(PROVIDED RECORDS)
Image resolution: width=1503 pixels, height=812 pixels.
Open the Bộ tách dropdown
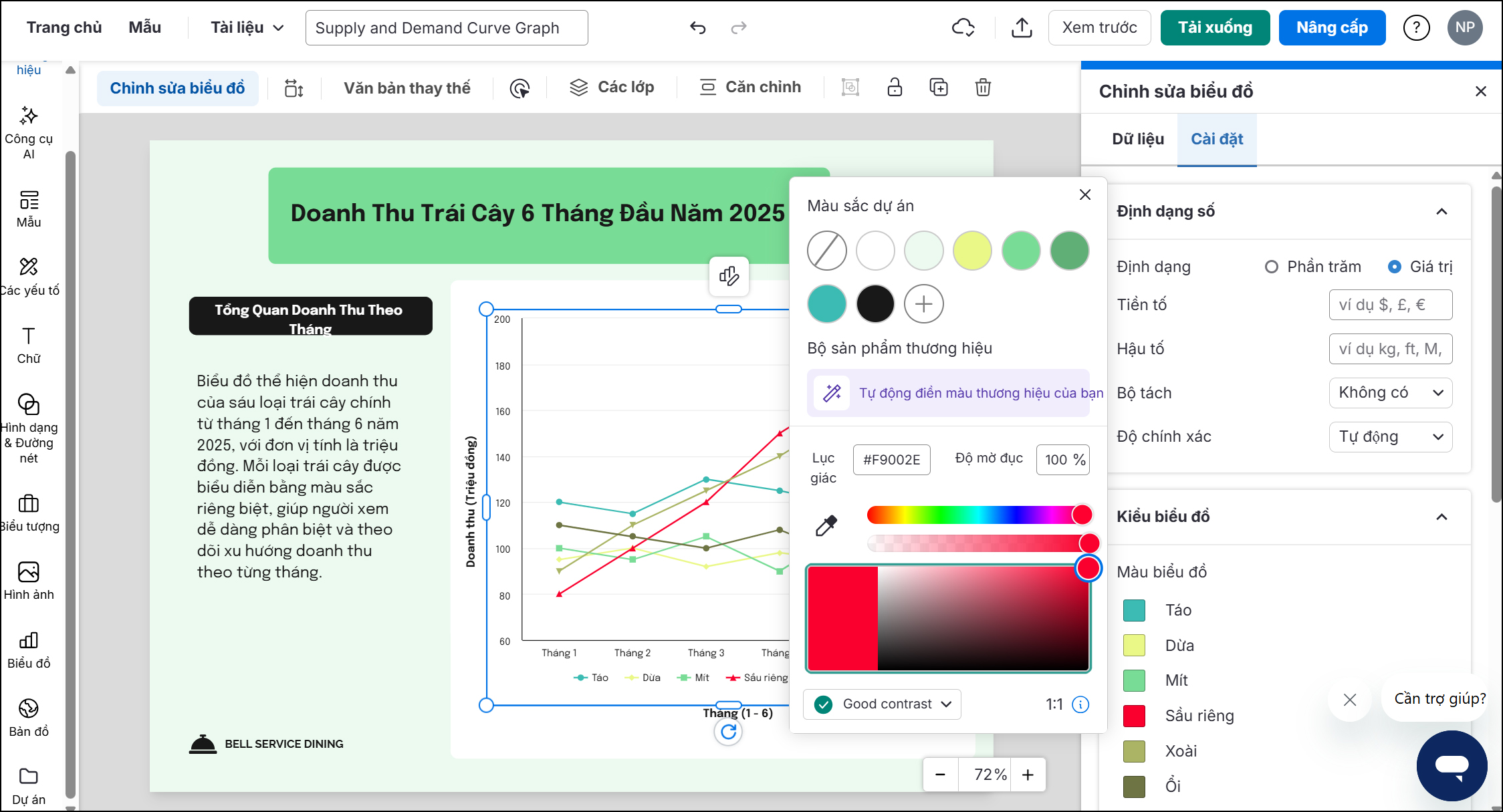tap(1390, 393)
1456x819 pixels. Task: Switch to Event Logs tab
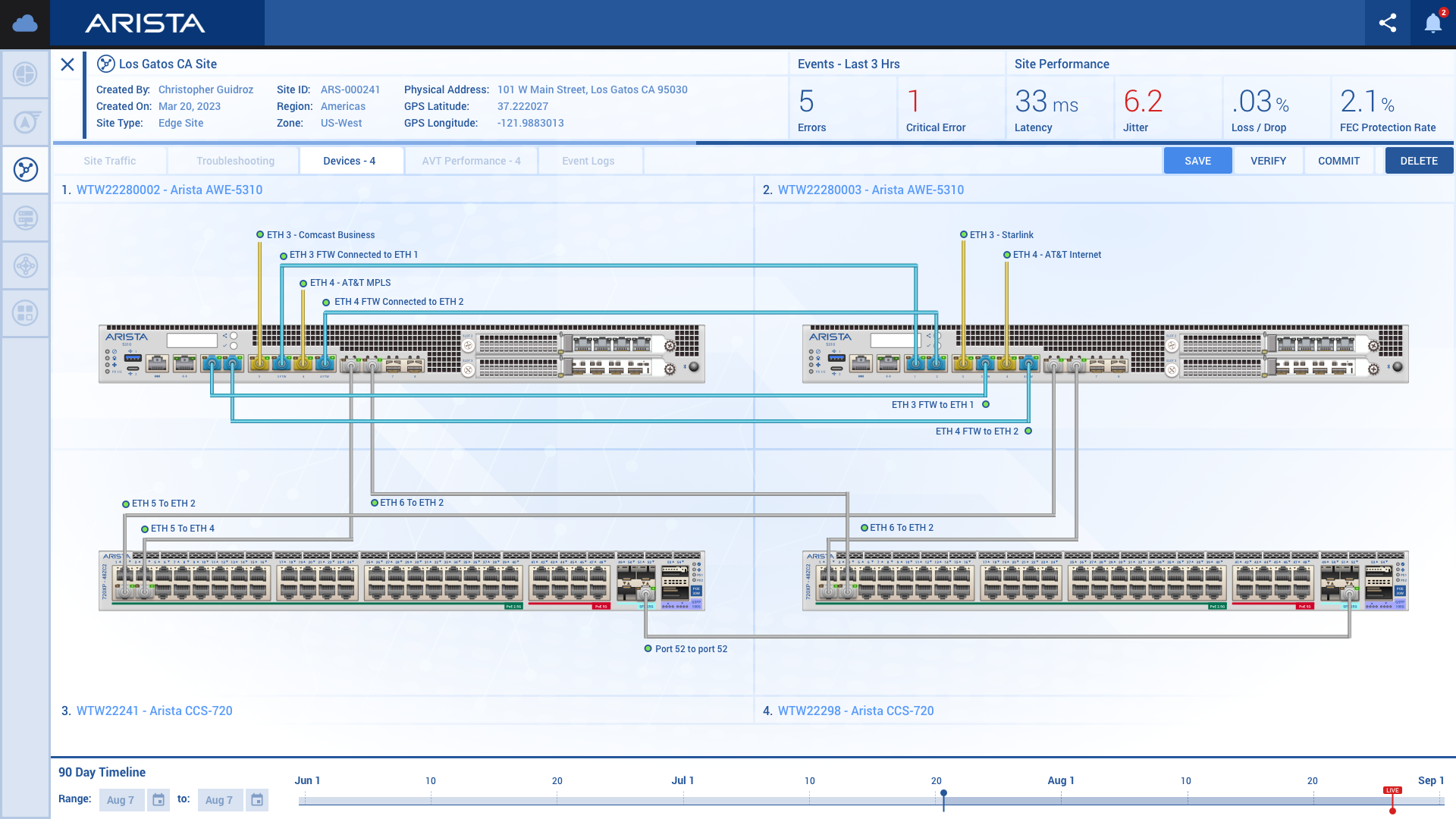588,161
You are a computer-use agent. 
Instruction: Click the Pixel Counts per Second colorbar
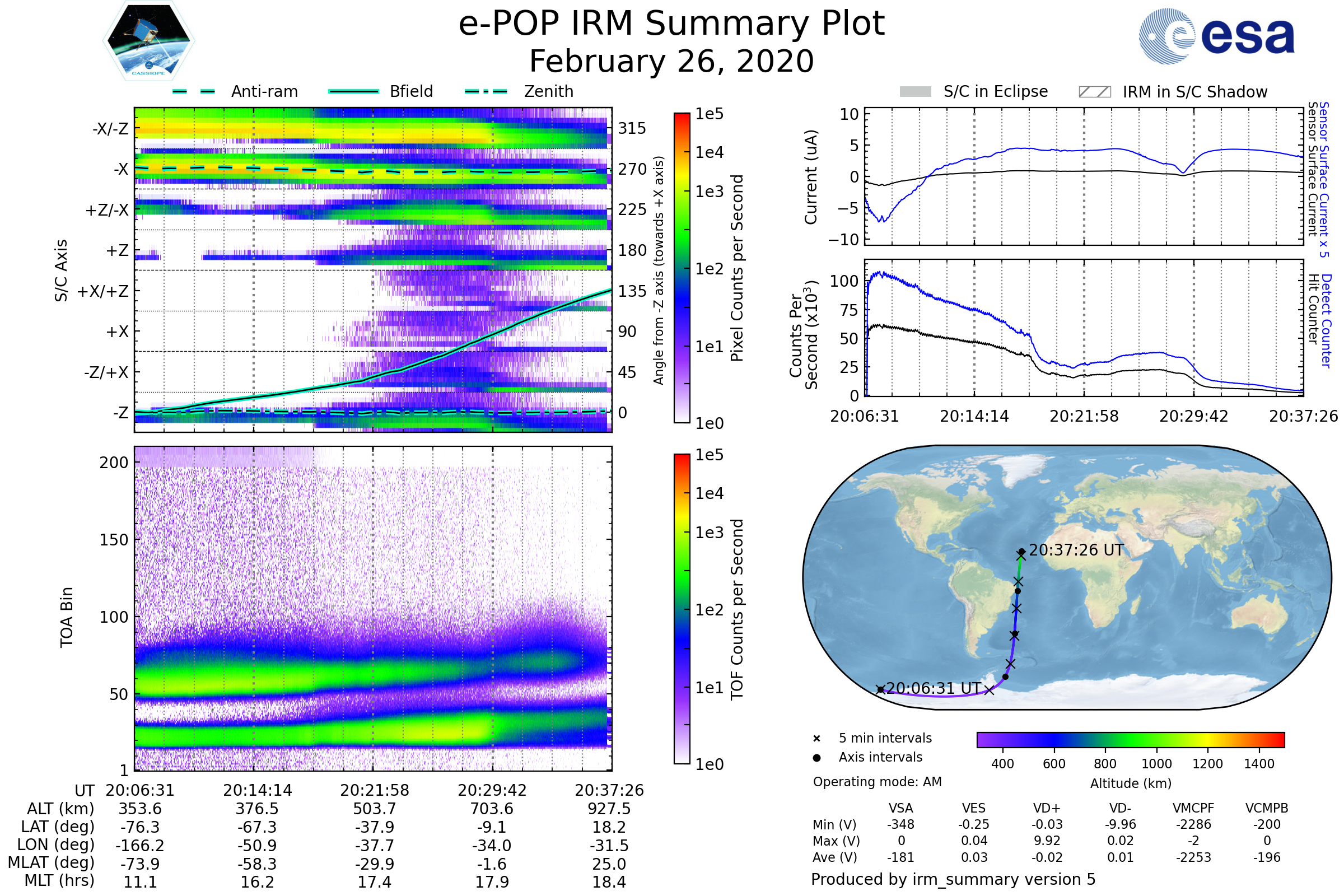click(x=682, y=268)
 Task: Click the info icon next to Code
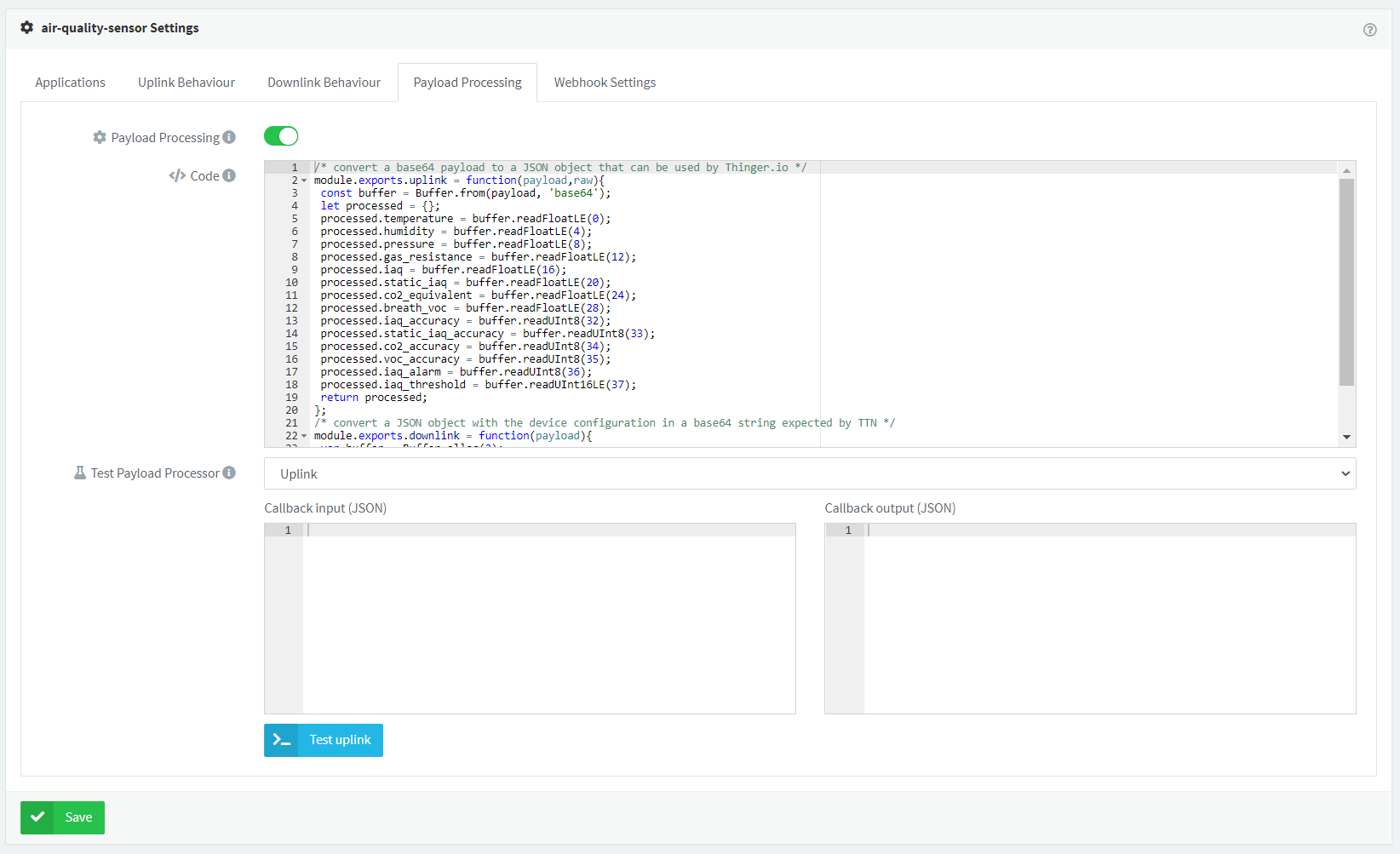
(End PROVIDED RECORDS)
When a picture appears in the material, please pass over it while retyping the rest exactly.

### SOLUTION TO THIS EXERCISE
Image resolution: width=1503 pixels, height=812 pixels.
Open the Bộ tách dropdown
tap(1390, 393)
1456x819 pixels. Task: Switch to Event Logs tab
588,161
You are a computer-use agent. 
Instruction: Click the Pixel Counts per Second colorbar
click(x=682, y=268)
 Task: Click the info icon next to Code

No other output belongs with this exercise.